About this exercise: In the entries below, count every line containing "Expand". Return the number and nothing else.

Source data

-- Opening Marker --

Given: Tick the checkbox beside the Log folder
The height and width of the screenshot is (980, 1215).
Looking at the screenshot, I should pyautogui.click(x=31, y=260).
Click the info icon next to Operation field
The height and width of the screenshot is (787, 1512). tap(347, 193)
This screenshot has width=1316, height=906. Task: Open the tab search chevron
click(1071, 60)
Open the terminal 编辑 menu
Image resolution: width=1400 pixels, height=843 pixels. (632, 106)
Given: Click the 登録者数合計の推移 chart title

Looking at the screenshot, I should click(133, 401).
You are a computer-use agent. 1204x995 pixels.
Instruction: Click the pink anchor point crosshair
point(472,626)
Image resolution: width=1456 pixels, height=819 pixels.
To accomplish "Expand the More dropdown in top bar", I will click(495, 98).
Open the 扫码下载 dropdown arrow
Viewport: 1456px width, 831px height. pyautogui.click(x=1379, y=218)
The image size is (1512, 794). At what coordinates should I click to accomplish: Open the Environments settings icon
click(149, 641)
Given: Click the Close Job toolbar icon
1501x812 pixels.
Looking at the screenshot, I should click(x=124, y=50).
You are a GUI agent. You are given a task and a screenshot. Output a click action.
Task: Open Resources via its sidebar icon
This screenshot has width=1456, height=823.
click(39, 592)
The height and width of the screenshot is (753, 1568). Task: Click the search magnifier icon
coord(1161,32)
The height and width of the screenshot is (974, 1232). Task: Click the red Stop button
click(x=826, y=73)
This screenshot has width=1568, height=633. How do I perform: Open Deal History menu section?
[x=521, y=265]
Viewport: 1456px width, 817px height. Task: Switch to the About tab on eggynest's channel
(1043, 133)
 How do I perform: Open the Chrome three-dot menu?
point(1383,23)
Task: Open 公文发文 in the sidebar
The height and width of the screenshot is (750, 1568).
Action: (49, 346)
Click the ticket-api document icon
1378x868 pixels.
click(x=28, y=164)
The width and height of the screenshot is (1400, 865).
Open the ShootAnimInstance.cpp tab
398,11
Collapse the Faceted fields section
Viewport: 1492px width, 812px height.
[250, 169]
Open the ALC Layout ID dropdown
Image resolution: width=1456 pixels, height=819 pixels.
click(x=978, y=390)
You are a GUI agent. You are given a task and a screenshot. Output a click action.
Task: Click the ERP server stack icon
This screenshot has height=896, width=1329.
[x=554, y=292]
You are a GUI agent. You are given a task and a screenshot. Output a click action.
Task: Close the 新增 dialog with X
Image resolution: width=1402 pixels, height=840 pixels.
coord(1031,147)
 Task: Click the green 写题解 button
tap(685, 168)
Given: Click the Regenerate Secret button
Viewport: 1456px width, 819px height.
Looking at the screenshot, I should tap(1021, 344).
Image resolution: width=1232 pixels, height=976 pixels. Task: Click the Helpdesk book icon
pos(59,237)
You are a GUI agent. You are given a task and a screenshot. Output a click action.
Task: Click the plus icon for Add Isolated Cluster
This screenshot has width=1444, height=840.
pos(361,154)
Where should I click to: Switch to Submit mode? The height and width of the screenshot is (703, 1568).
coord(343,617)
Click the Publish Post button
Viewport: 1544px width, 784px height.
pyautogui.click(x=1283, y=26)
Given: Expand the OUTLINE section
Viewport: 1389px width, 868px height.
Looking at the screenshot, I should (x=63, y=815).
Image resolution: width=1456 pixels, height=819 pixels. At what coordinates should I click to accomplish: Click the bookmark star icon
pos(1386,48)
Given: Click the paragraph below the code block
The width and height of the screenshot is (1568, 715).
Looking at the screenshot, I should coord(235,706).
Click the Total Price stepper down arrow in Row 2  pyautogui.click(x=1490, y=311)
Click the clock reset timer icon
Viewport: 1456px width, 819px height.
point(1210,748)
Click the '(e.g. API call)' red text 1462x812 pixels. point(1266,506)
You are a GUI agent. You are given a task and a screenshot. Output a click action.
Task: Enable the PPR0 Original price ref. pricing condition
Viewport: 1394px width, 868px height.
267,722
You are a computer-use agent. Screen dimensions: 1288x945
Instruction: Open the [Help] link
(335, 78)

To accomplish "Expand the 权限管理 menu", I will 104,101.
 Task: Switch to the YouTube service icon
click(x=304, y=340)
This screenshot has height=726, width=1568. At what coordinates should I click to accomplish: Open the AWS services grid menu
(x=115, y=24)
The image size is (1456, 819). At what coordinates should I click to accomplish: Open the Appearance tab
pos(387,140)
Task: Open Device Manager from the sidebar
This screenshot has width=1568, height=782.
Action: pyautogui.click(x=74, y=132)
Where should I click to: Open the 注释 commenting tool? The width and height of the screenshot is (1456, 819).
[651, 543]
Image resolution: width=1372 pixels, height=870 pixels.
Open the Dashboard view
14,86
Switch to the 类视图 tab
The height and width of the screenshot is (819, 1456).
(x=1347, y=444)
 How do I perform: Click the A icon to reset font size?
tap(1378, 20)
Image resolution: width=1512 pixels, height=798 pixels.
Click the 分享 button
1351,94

-- Closing Marker --

Output for this exercise: 3